To some people, God is just a distant concept. They may pray but there is a small room for reservation-a mental reservation that God may not totally hear, listen or act on our prayers. Worse yet, they may think God may not be existent at all.
The most wonderful thing that I am thankful for is the privilege to be a child of God, with endless access to His presence and Holiness through intimate fellowship and prayers.
I have been a follower of Christ for decades now, and although I have a head knowledge of who He is and what He has done and is capable of doing, my prayers would most of the time be hollow, empty and tired. Some sort of a run-of-the-mill quick fix for my purposeless existence.
Recently, the Lord showed me in His infinite mercy and loving-kindness that He is more than just a concept- but that He is Alive!
In the last two years, I’ve had severe pain all over my body. Not a single day would pass without me crying, cringing, paralyzed and just plain exhausted, frustrated, disappointed and angry.
The pain was all over my body-from my hair to my nails (well, felt like that). My scalp hurt, my jaw hurt, my shoulders hurt, all my joints hurt, three fingers were crippled and curled up. Knees give out, ankles give out. I was desperately in need of help. I was given all kinds of pain killers, name it I’ve had it.
For two years, I popped pills like crazy day and night, (and sometimes in between when pain gets really unbearable) . I feared that my life would be a senseless routine of popping painkillers, it tired me out physically, emotionally and spiritually. (God is the healer and yet, I’ve suffered big time despite prayers!)
In all this, I’d pray and cry out to God in desperation. One day, He was gracious enough to reveal to me a much painful truth. I, although saved continued sinning, and was desensitized to His voice. I kept couple of unrepented sins and was not exactly the obedient child I ought to be. Went on living believing or pretending that God would turn a blind eye to my sins and life will go on as usual.

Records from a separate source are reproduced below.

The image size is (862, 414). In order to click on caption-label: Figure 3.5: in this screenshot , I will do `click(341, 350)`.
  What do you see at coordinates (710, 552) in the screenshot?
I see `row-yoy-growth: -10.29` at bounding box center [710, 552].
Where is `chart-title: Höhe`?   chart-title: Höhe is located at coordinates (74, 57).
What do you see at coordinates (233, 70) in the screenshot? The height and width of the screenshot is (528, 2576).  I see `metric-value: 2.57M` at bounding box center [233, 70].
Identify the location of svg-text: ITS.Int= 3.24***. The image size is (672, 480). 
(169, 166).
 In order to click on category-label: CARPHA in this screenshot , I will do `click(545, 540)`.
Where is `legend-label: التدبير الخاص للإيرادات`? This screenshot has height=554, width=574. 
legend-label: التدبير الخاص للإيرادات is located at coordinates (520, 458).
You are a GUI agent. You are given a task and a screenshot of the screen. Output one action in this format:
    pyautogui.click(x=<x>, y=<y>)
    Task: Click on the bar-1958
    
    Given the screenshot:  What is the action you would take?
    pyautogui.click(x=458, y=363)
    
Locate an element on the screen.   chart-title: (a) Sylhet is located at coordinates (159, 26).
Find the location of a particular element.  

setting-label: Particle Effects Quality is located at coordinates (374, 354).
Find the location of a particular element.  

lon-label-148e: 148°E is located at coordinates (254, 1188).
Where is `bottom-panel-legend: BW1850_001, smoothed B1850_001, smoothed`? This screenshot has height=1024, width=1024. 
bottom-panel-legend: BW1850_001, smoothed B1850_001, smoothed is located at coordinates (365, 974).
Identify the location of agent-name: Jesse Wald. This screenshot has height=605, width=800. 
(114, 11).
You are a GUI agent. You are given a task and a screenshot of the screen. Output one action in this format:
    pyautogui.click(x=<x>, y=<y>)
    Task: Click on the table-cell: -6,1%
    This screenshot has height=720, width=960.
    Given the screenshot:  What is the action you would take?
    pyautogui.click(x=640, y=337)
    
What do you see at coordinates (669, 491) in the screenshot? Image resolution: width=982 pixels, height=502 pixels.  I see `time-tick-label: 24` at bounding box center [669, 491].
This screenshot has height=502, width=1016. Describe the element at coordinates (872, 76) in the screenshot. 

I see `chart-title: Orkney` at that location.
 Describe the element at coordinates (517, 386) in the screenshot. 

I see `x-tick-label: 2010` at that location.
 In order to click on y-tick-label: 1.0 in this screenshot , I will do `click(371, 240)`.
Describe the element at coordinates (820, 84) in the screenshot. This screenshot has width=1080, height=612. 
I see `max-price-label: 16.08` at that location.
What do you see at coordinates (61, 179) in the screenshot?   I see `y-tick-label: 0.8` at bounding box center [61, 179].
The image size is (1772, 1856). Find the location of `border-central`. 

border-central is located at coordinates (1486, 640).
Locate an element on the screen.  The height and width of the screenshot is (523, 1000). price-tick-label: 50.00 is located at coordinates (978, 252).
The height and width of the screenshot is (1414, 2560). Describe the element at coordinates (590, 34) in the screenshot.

I confessed and asked God for mercy. His eyes are not closed and His ears are not deaf. His hands are not short in touching me and healing me,He heard my plea and it’s been two months now that I’ve been pain-free!
What could be a better manifestation of His power and unconditional love, than saving me from myself and healing me?
Sometimes, God uses pain and suffering to call our attention. He reveals hidden sins so that we may confess and be forgiven. He does all this in order for Him to manifest and demonstrate His love, and healing power.
Glory and honor and eternal praises to my God, my healer!